PENDAHULUAN
Kita telah mengetahui bahwa sumber hukum
tertinggi dalam Islam adalah Al-Qur’an dan Al-Hadits. Meski Al-Quran sudah diturunkan secara sempurna dan
lengkap, tidak berarti semua hal dalam kehidupan manusia diatur secara detail
oleh Al-Qur’an dan Al-Hadits.
Dan seiring
berjalannya zaman, permasalahan-permasalahan dan problematika kehidupan yang
dihadapi umat islam pun kian berkembang. Jika terjadi persoalan baru
bagi kalangan umat Islam di suatu tempat tertentu atau di suatu masa waktu
tertentu, maka persoalan tersebut dikaji, apakah perkara yang dipersoalkan itu
sudah ada dan jelas ketentuannya dalam Al Quran atau Al Hadist. Sekiranya sudah ada maka persoalan
tersebut harus mengikuti ketentuan yang ada sebagaimana disebutkan dalam Al-Qur’an
dan Al-Hadits itu. Namun, jika persoalan
tersebut merupakan perkara yang tidak jelas atau tidak ada ketentuannya dalam Al-Qur’an
dan Al-Hadits, maka pada saat itulah umat Islam memerlukan ketetapan ijtihad
yang
dilakukan oleh para ‘ulama yang keilmuannya sudah mencapai kapasitas seorang
mujtahid.
Jika kita menilik sejarah, maka
dapat diketahui bahwa ijtihad pada dasarnya telah muncul sejak periode awal
Islam, yakni pada zaman Nabi Muhammad SAW, dan kemudian berkembang pada periode
para sahabat dan tabi’in serta generasi selanjutnya hingga kini dan
mendatang dengan mengalami pasang surut yang signifikan sesuai dengan tuntutan
zaman. Bahwa ijtihad itu telah ada sejak
zaman Rasulullah SAW dapat kita ketahui dari riwayat ‘Amr bin ‘Ash berikut ini:
حدثنا عبد الله بن
يزيد المقرئ المكي حدثنا حيوة بن شريح حدثني يزيد بن عبد الله بن الهاد عن محمد بن
إبراهيم بن الحارث عن بسر بن سعيد عن أبي قيس مولى عمرو بن العاص عن عمرو بن العاص: أنه سمع رسول الله
صلى الله عليه و سلم يقول ( إذا حكم الحاكم فاجتهد ثم أصاب فله أجران وإذا حكم
فاجتهد ثم أخطأ فله أجر )[1]
“Apabila seorang
hakim hendak menetapakan suatu hukum kemudian dia berijtihad dan ternyata benar
ijtihadnya, maka baginya dua pahala, dan apabila dia hendak menetapkan hukum
kemudian dia berijtihad dan ternyata salah ijtihadnya maka untuknya satu
pahala”.

- Data Sumber -
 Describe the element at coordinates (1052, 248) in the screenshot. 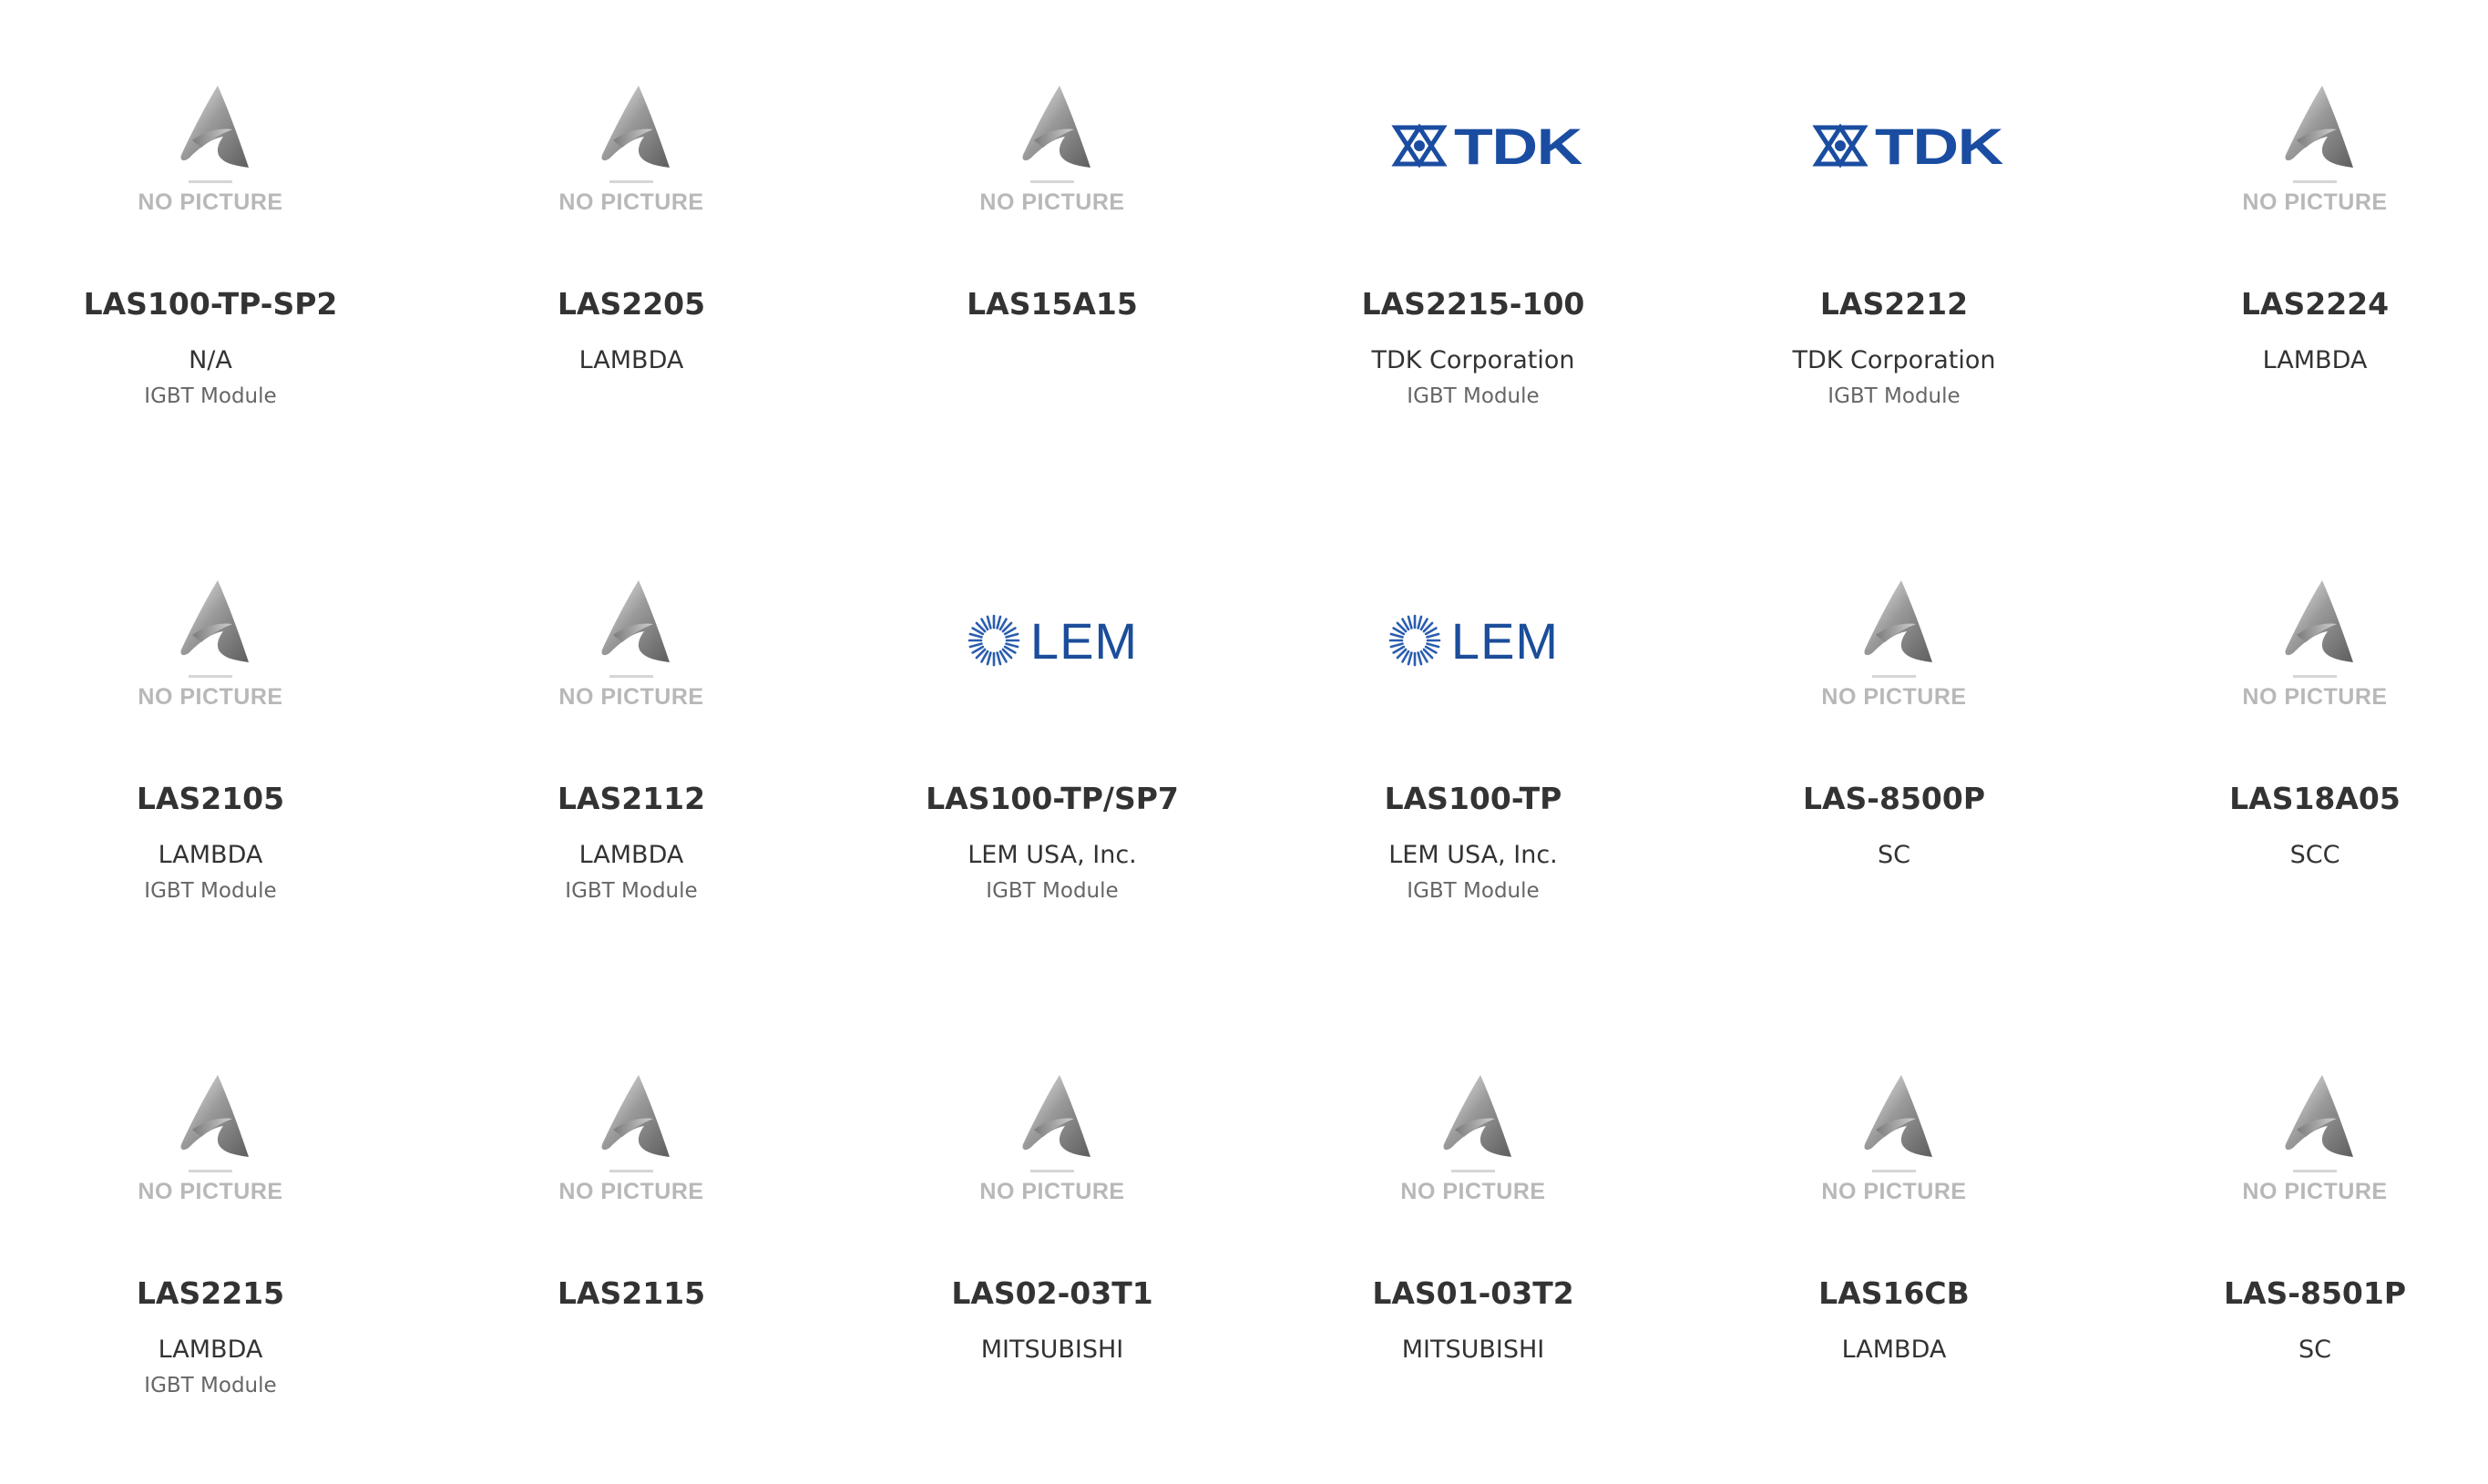

I see `product-card: NO PICTURE LAS15A15` at that location.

- Tujuan Latihan -
Kembalikan tanpa perubahan bagian teks tentang ijtihad yang dibuka dengan kata-kata berisi "PENDAHULUAN" dan ditutup dengan "oleh Al-Qur’an dan Al-Hadits.".

- Jawaban Tugas -
PENDAHULUAN
Kita telah mengetahui bahwa sumber hukum
tertinggi dalam Islam adalah Al-Qur’an dan Al-Hadits. Meski Al-Quran sudah diturunkan secara sempurna dan
lengkap, tidak berarti semua hal dalam kehidupan manusia diatur secara detail
oleh Al-Qur’an dan Al-Hadits.